Toni Comín ocupa un escaño en el Parlament de Catalunya en el grupo socialista. Comín, que tiene vida profesional al margen de la política, pertenece a Ciutadans pel Canvi, el partido impulsado por un President Maragall al que cada vez le ha costado más aceptar las servidumbres que se siguen de la partitocracia española. CpC apostó por relevar al pujolismo de la presidencia de la Generalitat, y lo hizo reuniendo a gentes que han dedicado más horas a formarse intelectual y personalmente que a medrar en los aparatos de los partidos. Con los resultados conocidos, snif. Previamente al acuerdo entre Mas y Zapatero, Comín se mostró dispuesto a colaborar en este brillante especial que tiene usted delante de la pantalla, y a hacerlo con un artículo escrito en el XXV aniversario de la Constitución, con nada más que un par de retoques. En él Comín observa la transición española desde ese punto de vista republicano que desapareció un Sábado por la tarde en la Moncloa y que caracterizaba al Estatut, esto es, desde el punto de vista de una muy constructiva, e incluso algo tibia, crítica. Ahí va el artículo:

¿Pagar dos veces el precio de la Transición?
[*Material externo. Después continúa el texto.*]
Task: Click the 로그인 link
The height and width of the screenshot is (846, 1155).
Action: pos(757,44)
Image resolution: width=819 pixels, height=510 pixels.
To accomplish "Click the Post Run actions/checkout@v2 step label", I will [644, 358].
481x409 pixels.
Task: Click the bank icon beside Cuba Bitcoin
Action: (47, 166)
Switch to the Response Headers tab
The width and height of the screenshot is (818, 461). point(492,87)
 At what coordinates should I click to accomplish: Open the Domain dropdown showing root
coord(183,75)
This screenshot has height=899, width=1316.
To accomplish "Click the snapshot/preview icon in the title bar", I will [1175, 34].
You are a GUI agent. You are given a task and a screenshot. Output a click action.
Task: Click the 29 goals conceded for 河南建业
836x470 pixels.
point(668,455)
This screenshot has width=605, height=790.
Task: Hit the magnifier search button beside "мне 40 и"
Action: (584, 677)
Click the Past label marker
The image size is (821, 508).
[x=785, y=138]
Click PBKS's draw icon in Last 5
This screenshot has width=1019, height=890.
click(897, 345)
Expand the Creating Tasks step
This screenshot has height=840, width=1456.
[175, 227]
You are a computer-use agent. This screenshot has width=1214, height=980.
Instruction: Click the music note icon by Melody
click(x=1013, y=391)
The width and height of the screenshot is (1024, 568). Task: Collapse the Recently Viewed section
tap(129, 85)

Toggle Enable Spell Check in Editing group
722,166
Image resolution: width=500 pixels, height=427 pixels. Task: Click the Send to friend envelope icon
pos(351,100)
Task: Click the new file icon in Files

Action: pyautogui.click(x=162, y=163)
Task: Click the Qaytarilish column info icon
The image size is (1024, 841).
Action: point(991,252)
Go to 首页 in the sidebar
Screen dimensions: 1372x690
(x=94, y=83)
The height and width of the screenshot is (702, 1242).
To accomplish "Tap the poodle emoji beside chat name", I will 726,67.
Se celebra estos días el 25 aniversario de la Constitución, ese pacto político que permitió sentar las bases para una convivencia democrática estable, por vez primera en la historia de la sociedad española. Nacido a principios de los años setenta, soy miembro de la primera generación de ciudadanos que ha podido desarrollar toda su vida civil en un régimen político normalizado, comparable al de cualquier otro país europeo. Formo parte, en sentido cronológico, los “primeros beneficiarios” de la Constitución. En consecuencia, lo que hicieron muchos de nuestros mayores durante la transición merece nuestro decidido homenaje: gracias a su lucha contra la dictadura franquista, primero, y a su capacidad para el consenso, después, nosotros hemos crecido en una sociedad de libertades y derechos. Sin embargo, precisamente esa perspectiva inédita que nosotros inauguramos nos invita a reconocer la Constitución y el orden democrático que encarna como la normalidad, más que como una meta arduamente perseguida. En este sentido, nuestra generación no teme por la “fragilidad” de nuestra democracia; más bien se siente libre para acometer la crítica de aquellos aspectos de nuestro sistema político que nos parecen demasiado imperfectos.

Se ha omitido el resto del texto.